Conseguenze a cascata sugli ecosistemi polari
Le alghe che crescono sotto il ghiaccio producono fioriture precoci, essenziali per la riproduzione di alcuni crostacei. Il loro declino potrebbe disturbare questa sincronizzazione, influenzando pesci, uccelli marini e mammiferi. I ricercatori avvertono di un rischio per le colonie di pinguini dipendenti da queste risorse. Inoltre, la fotosintesi marina contribuisce a catturare il CO₂ atmosferico, e qualsiasi alterazione della sua efficacia potrebbe influenzare il ciclo del carbonio. Gli autori sottolineano l’importanza di integrare questi meccanismi nei modelli climatici.
Osservazioni in Antartide
In Antartide, osservazioni recenti confermano già un impoverimento delle diatomee, sostituite da specie più piccole.
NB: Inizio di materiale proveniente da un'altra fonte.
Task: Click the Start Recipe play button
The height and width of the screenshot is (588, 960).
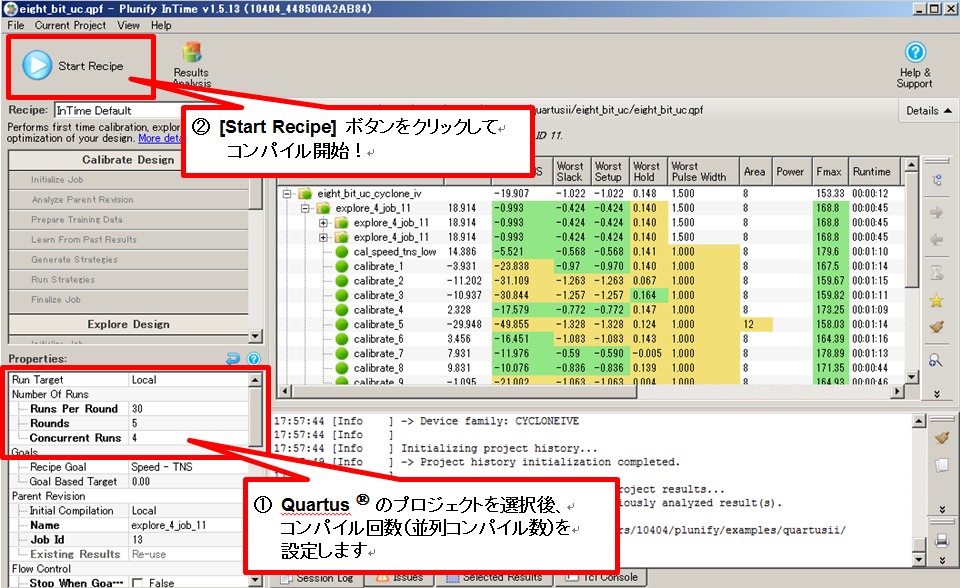Action: click(38, 66)
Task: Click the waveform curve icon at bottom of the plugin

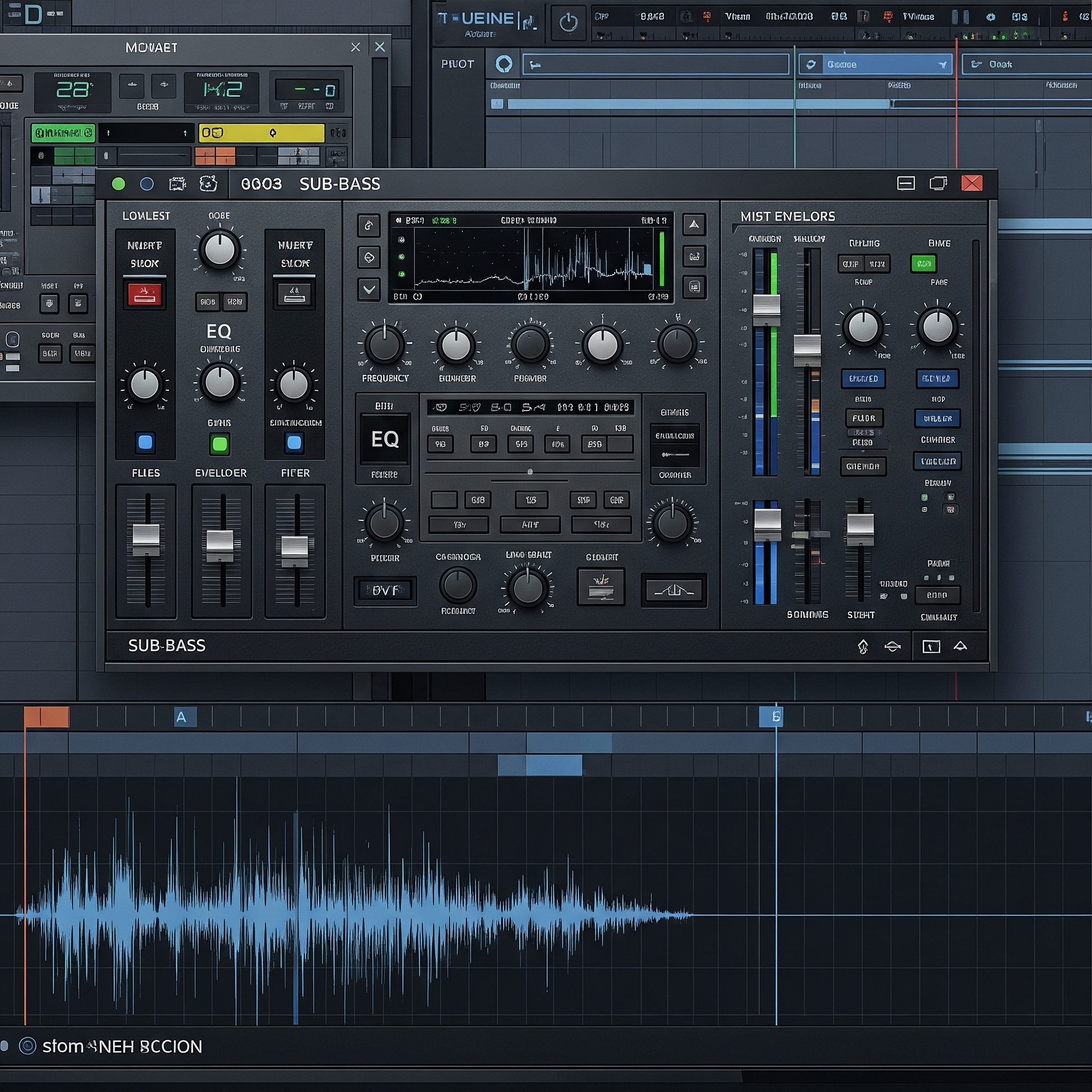Action: point(673,591)
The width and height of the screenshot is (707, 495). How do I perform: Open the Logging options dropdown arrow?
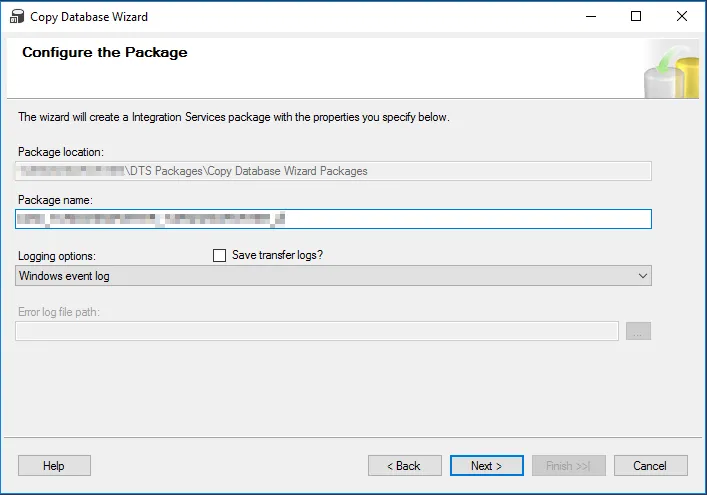point(642,276)
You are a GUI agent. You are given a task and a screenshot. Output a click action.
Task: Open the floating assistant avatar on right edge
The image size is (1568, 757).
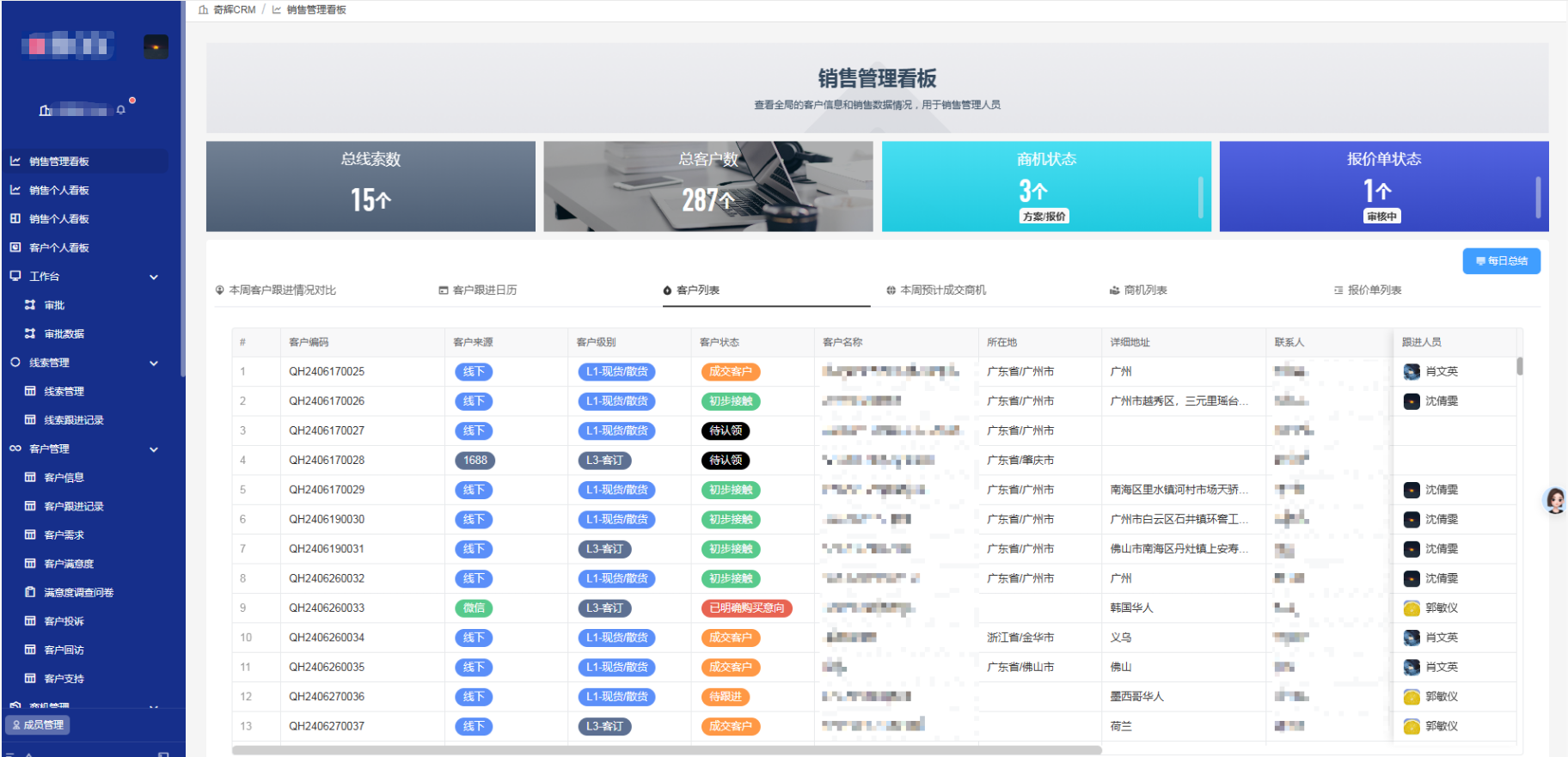1554,500
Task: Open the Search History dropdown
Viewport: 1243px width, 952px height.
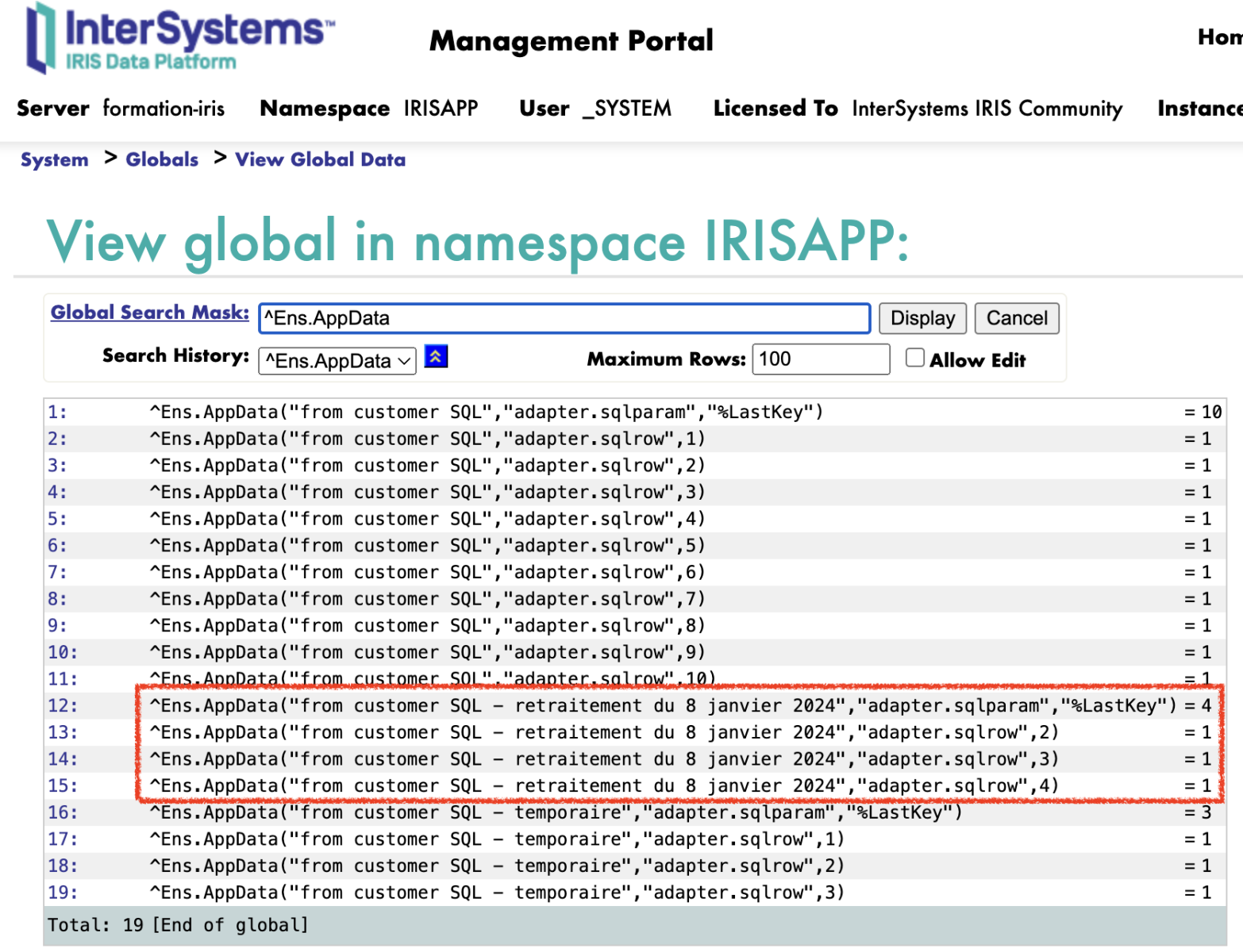Action: 337,361
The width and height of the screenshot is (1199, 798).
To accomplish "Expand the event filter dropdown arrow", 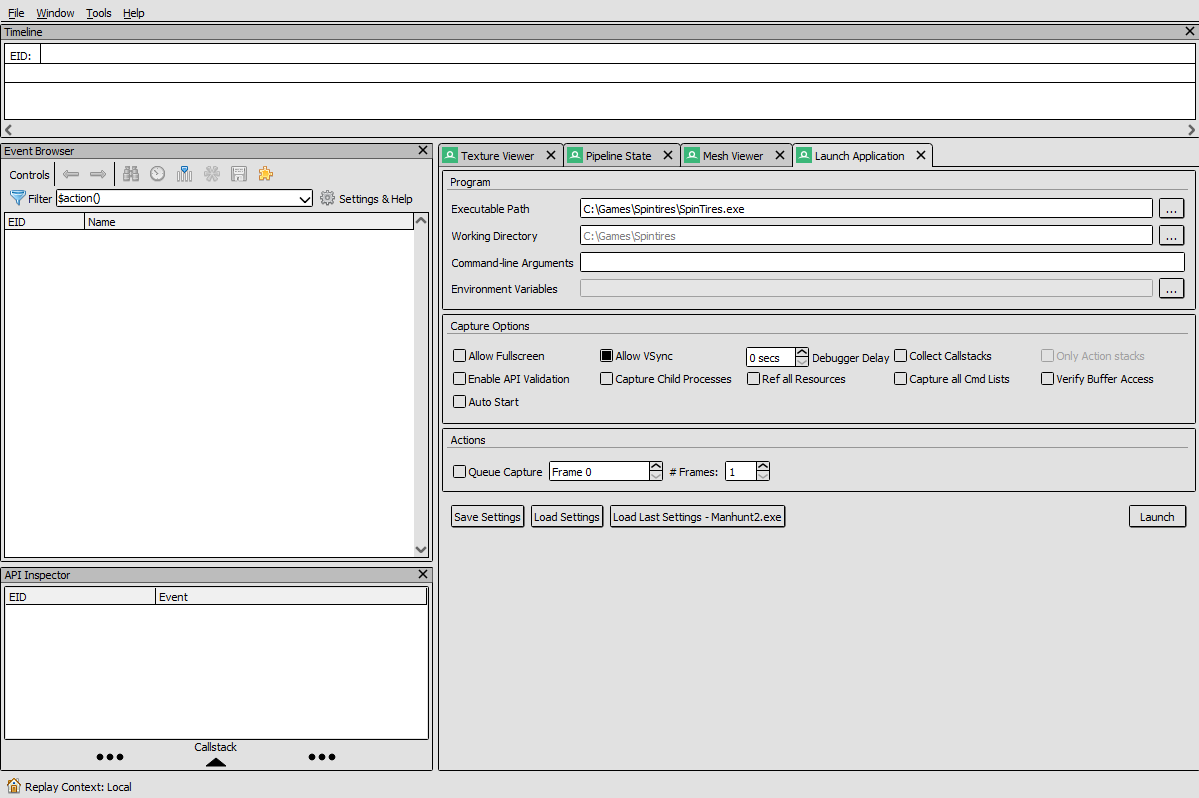I will pyautogui.click(x=305, y=199).
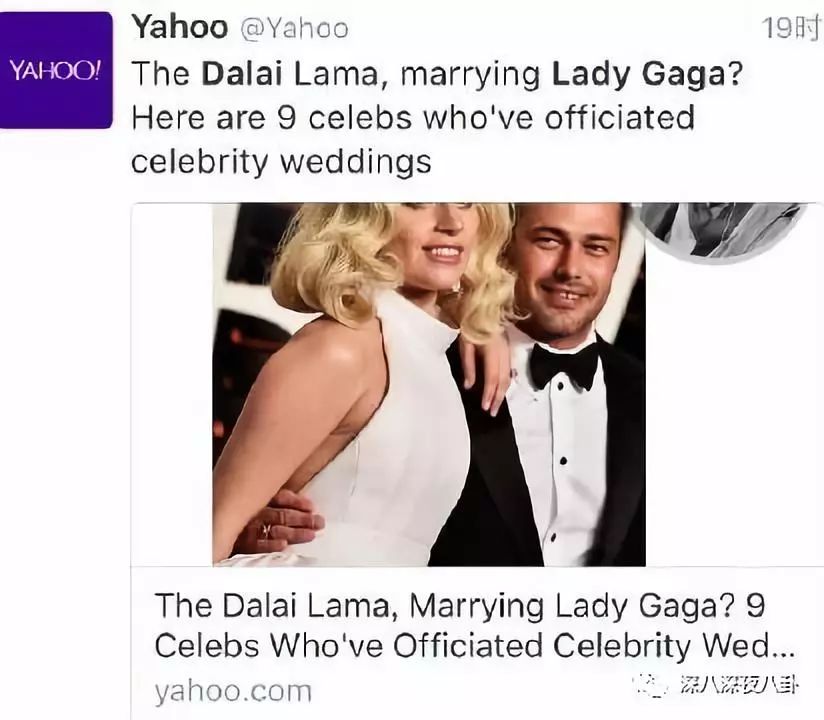Tap the ring on the hand in the photo
The height and width of the screenshot is (720, 824).
[x=266, y=529]
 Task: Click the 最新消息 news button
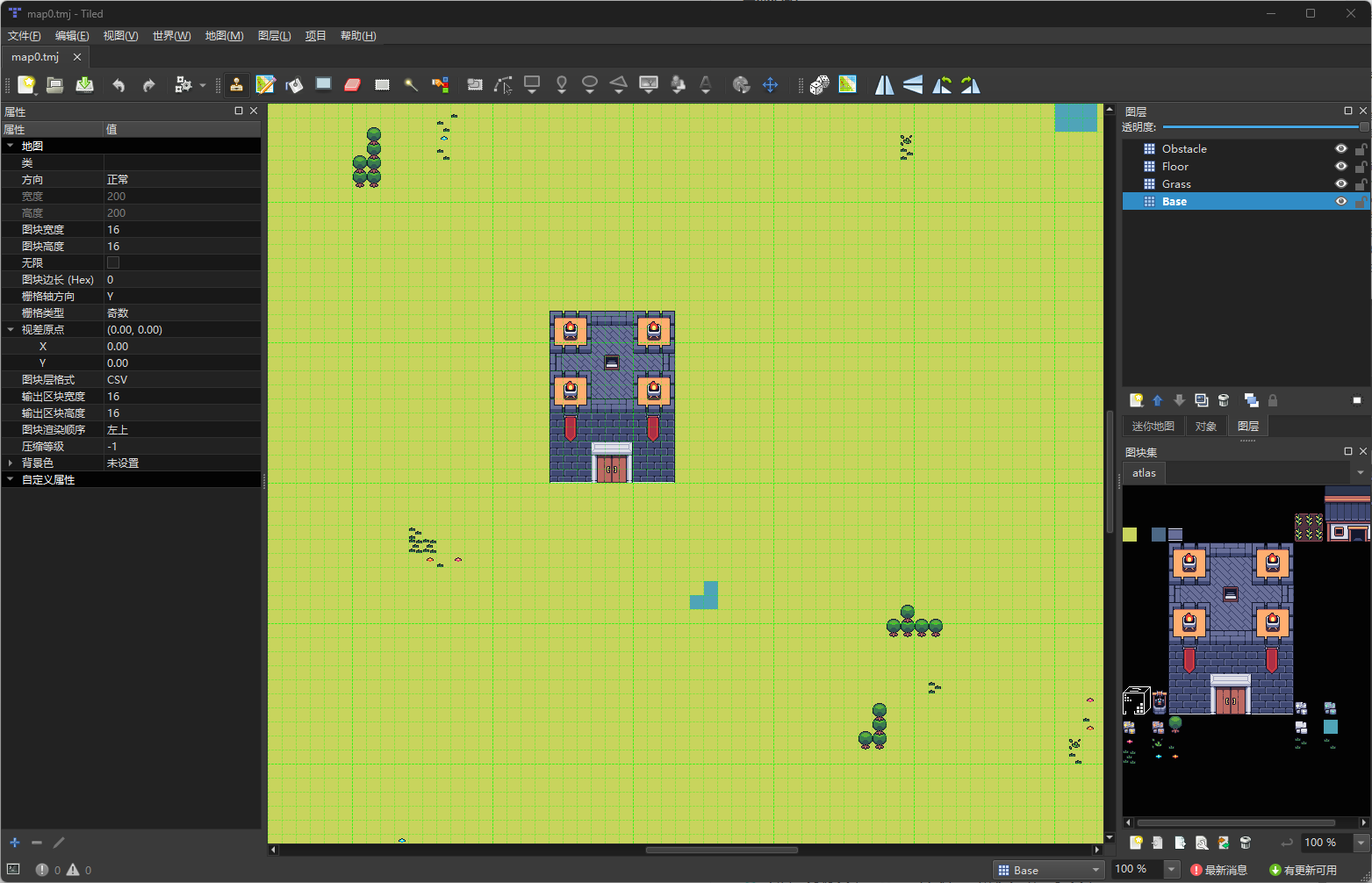point(1218,870)
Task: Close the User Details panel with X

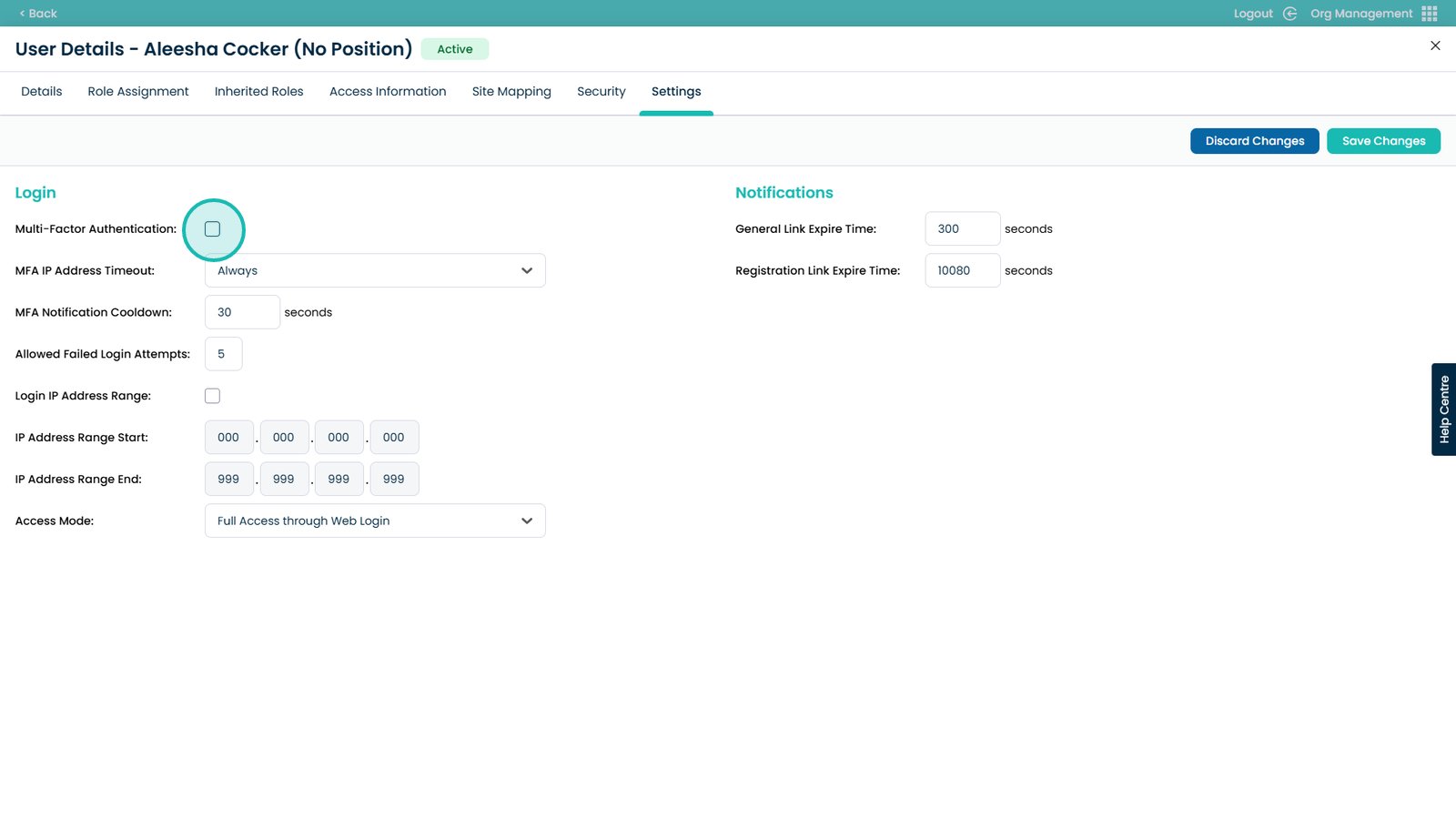Action: point(1435,46)
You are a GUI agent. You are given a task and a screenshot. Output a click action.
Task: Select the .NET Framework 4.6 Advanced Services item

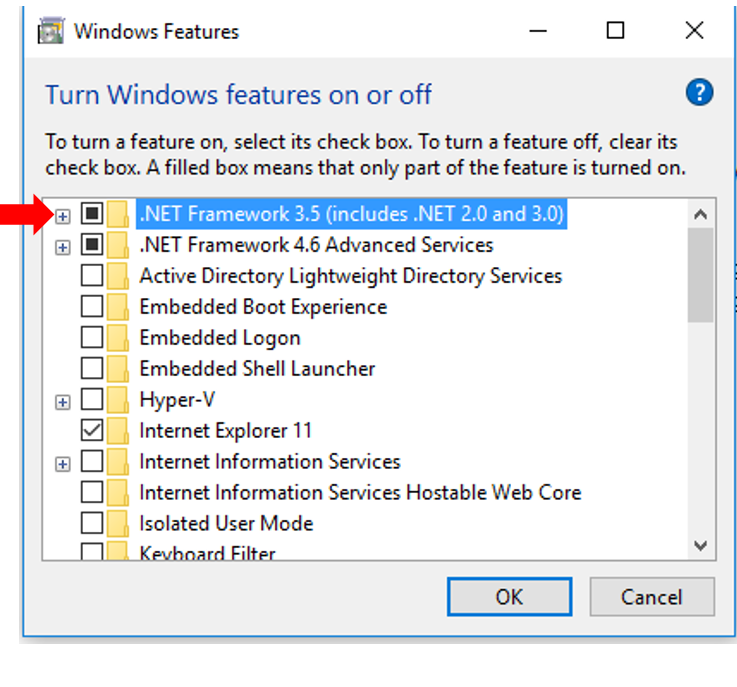click(x=316, y=245)
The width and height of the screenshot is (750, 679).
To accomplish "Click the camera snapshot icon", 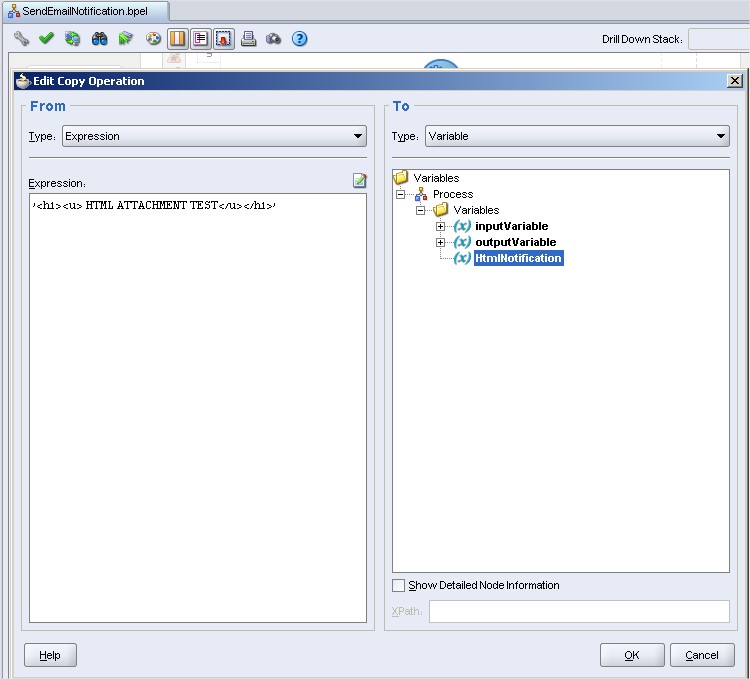I will pos(273,39).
Se questa tendenza si amplifica, potrebbe minacciare la resilienza degli ecosistemi polari di fronte al riscaldamento globale. L’équipe internazionale, guidata dall’Università di Amsterdam, sottolinea che questa competizione inedita potrebbe favorire i fitoplancton oceanici, che sono spesso meno nutrienti per lo zooplancton, un anello chiave degli ecosistemi polari.